WHAT YOU SHOULD DO:
Everything from the line containing "Viewport: 1405px width, 778px height." through the line containing "Select the Serbia" in the listing below should be copied exactly, and nothing more.

RAW DATA:
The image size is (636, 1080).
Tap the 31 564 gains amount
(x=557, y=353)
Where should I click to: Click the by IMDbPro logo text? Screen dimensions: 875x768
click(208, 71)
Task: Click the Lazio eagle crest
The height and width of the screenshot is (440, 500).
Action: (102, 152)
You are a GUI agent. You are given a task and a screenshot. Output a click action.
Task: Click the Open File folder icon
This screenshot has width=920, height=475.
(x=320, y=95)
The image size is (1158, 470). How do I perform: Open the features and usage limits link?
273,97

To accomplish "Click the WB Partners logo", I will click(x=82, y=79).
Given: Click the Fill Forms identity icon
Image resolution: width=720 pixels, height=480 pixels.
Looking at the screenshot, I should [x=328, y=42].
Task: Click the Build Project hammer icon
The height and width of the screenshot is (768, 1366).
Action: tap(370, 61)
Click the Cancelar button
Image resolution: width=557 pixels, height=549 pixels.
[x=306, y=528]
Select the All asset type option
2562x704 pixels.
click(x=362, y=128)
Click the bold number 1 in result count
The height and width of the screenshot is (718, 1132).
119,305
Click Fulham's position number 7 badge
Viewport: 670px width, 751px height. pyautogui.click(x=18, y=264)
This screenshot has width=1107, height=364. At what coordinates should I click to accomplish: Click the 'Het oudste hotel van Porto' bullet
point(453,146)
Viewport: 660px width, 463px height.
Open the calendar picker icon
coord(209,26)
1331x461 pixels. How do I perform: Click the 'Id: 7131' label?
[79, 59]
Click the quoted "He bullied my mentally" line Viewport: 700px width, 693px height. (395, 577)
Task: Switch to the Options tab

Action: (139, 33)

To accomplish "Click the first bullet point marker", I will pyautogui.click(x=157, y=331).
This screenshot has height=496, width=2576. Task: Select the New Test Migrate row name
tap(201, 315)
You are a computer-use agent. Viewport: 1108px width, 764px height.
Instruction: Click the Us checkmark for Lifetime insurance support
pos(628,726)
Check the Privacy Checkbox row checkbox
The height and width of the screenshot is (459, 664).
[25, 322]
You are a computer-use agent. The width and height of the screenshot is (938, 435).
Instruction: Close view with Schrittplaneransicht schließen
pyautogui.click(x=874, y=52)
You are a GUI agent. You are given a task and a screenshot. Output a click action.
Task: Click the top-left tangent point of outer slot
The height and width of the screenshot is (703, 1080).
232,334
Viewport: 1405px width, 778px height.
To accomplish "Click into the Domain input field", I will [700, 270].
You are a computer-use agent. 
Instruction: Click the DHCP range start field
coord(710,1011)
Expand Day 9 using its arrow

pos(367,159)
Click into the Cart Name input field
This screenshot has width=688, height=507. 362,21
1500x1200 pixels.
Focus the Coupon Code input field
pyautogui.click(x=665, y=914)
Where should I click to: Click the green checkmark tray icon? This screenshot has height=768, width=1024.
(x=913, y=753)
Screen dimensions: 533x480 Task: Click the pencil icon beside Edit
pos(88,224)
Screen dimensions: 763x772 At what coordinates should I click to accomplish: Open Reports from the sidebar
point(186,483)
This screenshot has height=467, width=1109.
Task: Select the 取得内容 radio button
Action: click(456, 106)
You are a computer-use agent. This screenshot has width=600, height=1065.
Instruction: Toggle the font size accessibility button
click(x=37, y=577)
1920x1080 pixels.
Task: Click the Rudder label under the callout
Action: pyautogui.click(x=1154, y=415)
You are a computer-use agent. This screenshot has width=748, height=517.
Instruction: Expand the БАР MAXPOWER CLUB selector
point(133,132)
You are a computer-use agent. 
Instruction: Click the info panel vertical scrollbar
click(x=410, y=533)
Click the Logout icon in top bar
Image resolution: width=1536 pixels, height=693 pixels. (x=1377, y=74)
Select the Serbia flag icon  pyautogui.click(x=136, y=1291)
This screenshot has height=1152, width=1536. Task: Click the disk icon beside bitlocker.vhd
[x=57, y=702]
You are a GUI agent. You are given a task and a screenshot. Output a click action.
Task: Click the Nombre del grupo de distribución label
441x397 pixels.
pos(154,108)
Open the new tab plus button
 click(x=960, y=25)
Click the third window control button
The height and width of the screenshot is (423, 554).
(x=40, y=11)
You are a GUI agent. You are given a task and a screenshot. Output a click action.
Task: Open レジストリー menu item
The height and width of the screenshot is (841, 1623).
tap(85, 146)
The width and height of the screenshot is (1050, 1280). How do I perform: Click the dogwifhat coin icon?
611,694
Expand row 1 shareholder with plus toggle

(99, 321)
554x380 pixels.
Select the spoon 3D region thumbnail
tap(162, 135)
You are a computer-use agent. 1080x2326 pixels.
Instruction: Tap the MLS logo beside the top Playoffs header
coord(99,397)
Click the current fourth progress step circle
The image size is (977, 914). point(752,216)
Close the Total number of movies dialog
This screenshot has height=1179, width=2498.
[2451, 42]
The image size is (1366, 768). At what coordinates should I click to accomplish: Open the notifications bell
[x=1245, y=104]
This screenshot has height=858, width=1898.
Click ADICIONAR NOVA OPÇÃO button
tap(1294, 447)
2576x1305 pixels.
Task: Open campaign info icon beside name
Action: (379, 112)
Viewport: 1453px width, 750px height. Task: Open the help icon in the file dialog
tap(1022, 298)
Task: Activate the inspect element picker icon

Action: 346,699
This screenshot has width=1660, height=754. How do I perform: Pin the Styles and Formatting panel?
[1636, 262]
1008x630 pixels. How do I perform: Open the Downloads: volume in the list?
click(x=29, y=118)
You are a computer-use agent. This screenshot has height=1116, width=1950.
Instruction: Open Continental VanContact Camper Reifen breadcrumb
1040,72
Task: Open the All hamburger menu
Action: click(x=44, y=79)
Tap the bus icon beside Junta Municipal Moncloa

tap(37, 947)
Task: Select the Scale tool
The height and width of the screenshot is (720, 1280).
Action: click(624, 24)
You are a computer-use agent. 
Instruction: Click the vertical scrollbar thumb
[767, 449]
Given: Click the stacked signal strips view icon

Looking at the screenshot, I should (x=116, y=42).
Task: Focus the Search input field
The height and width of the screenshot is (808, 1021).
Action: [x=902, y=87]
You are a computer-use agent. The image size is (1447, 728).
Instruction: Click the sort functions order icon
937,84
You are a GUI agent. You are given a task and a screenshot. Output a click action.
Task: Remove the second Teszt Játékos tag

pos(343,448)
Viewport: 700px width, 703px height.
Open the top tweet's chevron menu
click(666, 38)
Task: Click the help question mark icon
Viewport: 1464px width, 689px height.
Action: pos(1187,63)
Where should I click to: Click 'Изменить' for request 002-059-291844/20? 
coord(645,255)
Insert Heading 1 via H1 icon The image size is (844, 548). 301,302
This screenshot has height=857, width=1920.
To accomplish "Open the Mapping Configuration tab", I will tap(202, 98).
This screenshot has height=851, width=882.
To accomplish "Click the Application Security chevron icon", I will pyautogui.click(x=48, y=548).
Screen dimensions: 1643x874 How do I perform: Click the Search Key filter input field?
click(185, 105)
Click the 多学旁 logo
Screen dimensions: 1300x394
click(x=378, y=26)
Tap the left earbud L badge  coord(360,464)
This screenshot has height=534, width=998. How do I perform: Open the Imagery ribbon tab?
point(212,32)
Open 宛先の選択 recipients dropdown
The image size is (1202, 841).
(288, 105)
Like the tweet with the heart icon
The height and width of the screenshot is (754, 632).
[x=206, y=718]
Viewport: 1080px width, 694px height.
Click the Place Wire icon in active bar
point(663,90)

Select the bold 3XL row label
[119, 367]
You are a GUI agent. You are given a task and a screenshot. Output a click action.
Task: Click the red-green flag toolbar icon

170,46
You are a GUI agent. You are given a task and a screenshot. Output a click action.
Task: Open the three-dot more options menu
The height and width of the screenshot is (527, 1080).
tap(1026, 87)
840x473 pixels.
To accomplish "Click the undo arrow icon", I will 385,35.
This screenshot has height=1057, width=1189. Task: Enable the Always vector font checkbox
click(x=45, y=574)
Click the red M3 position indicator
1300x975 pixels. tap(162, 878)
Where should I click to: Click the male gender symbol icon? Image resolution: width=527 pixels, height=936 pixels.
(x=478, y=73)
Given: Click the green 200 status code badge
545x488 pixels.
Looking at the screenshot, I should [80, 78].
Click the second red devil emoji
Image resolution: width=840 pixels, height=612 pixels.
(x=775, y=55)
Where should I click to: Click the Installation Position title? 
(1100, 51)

EXERCISE ANSWER:
Viewport: 1405px width, 778px height.
To accomplish "Click into the Domain input field", I will [700, 270].
You are a computer-use agent. 
Instruction: Click the DHCP range start field
coord(710,1011)
Expand Day 9 using its arrow

pos(367,159)
Click into the Cart Name input field
This screenshot has width=688, height=507. 362,21
1500x1200 pixels.
Focus the Coupon Code input field
pyautogui.click(x=665, y=914)
Where should I click to: Click the green checkmark tray icon? This screenshot has height=768, width=1024.
(x=913, y=753)
Screen dimensions: 533x480 Task: Click the pencil icon beside Edit
pos(88,224)
Screen dimensions: 763x772 At what coordinates should I click to accomplish: Open Reports from the sidebar
point(186,483)
This screenshot has height=467, width=1109.
Task: Select the 取得内容 radio button
Action: click(456, 106)
You are a computer-use agent. This screenshot has width=600, height=1065.
Instruction: Toggle the font size accessibility button
click(x=37, y=577)
1920x1080 pixels.
Task: Click the Rudder label under the callout
Action: pyautogui.click(x=1154, y=415)
You are a computer-use agent. This screenshot has width=748, height=517.
Instruction: Expand the БАР MAXPOWER CLUB selector
point(133,132)
You are a computer-use agent. 
Instruction: Click the info panel vertical scrollbar
click(x=410, y=533)
Click the Logout icon in top bar
Image resolution: width=1536 pixels, height=693 pixels. (x=1377, y=74)
Select the Serbia flag icon  pyautogui.click(x=136, y=1291)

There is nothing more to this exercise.